Rice and milk are not indigenous to Mexico and Central America despite being drunk throughout Latin America as well as its popularity in Mexican restaurants in the US. It originated in Valencia and was made with chufa or tiger nuts. It was brought to the New World by the Spaniards during the colonial period. It is a delicious beverage, one I love as long as it isn’t too sweet. This is a Mexican version of Horchata.
- 1-1/2 cups medium- or long-grain white rice, cooked soft
- 3-1/2 cups water (or more, to taste)
- 1 can evaporated milk or 8 ounces fresh whole milk or dairy substitute
- 2 Rain's Choice vanilla beans, split or
- 1-1/2 tablespoons Rain's Choice vanilla extract
- 1 cup sugar (or more to taste)
- ground nutmeg or cinnamon to dust over served horchata (optional)

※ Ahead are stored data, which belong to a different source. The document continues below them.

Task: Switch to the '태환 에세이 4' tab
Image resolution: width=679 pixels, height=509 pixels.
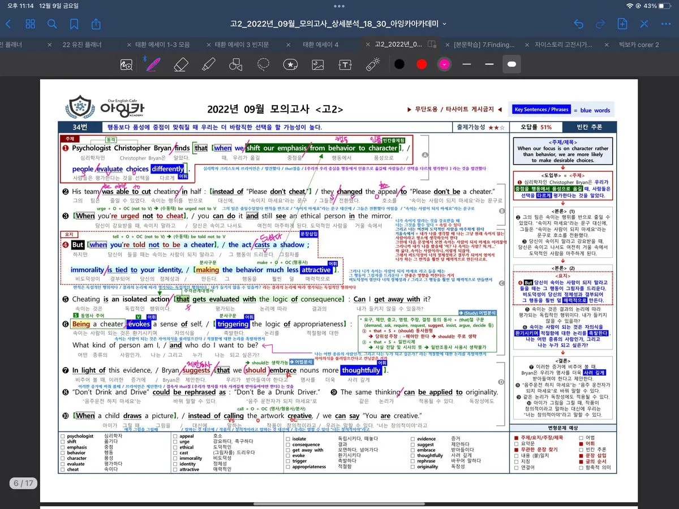Action: (320, 45)
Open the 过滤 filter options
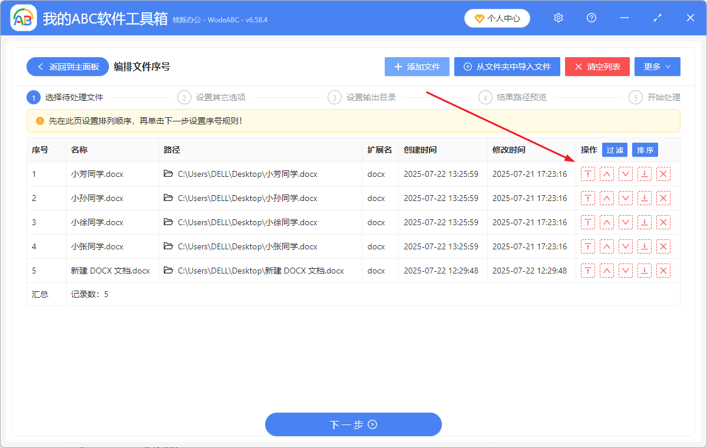Image resolution: width=707 pixels, height=448 pixels. click(x=615, y=150)
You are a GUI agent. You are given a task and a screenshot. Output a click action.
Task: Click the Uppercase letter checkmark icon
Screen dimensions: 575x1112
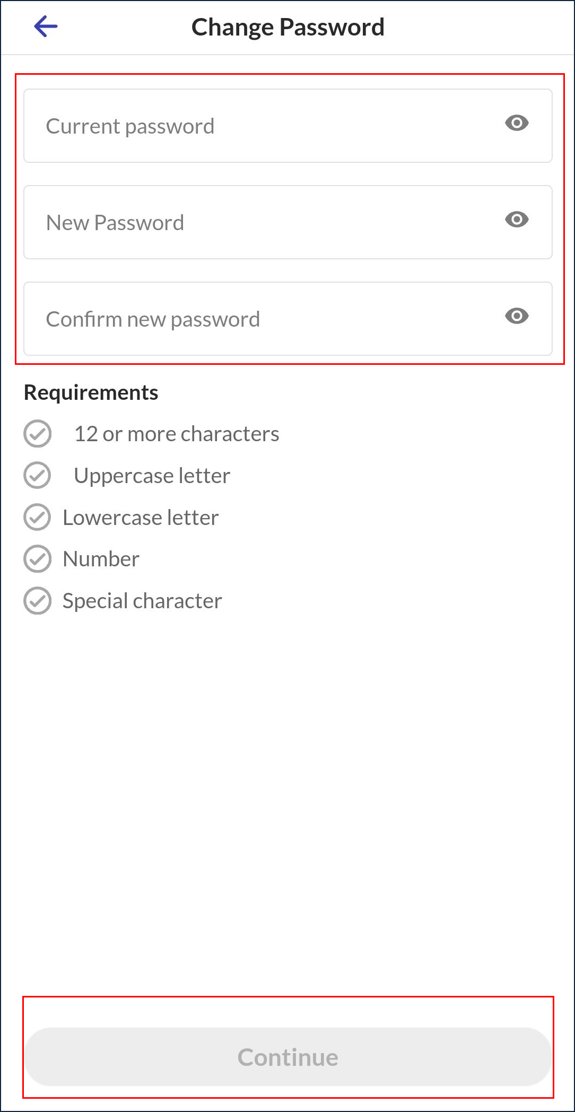tap(38, 475)
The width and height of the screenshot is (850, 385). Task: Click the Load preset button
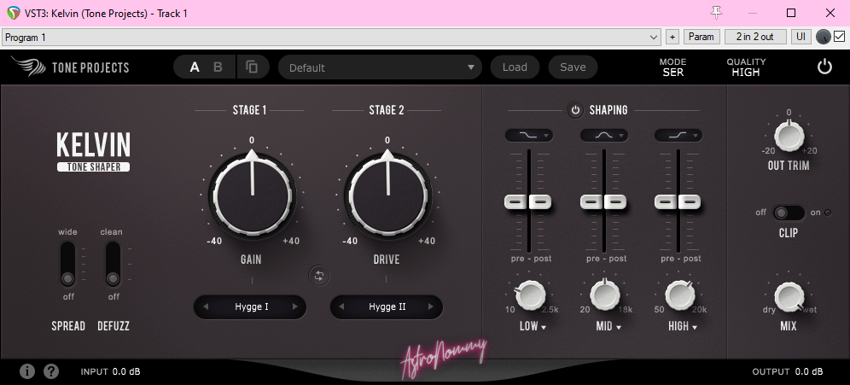[x=515, y=67]
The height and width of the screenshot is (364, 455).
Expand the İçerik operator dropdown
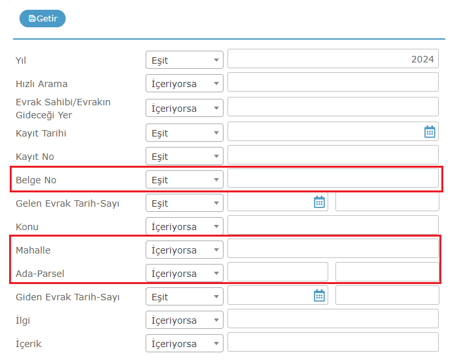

- Heat the evaporated milk with the vanilla beans, if using, in a medium saucepan. Allow to cool. Remove beans and reserve for another use.
- Combine the rice, water, and sugar in a blender, and blend on high speed for several minutes, until the mixture is very smooth. You may need to do this in a few batches.
- Strain through a fine sieve (use cheese cloth if you don’t have a good sieve) into a pitcher and add evaporated milk with the beans removed, then scrape some of the vanilla seeds into the Horchata. (Rinse the beans well and dry them for using a second time.) If using extract, add now. Taste, and adjust sweetness to taste.
- Refrigerate until ready to serve. Serve plain or over ice. Use a vanilla bean as a swizzle stick and dust with nutmeg or cinnamon if desired.
- Variation: As many people are lactose intolerant, I have made Horchata using both soy and coconut milk instead of the evaporated milk. It’s delicious! Simply use a little more of the dairy substitute and cut the water proportionately.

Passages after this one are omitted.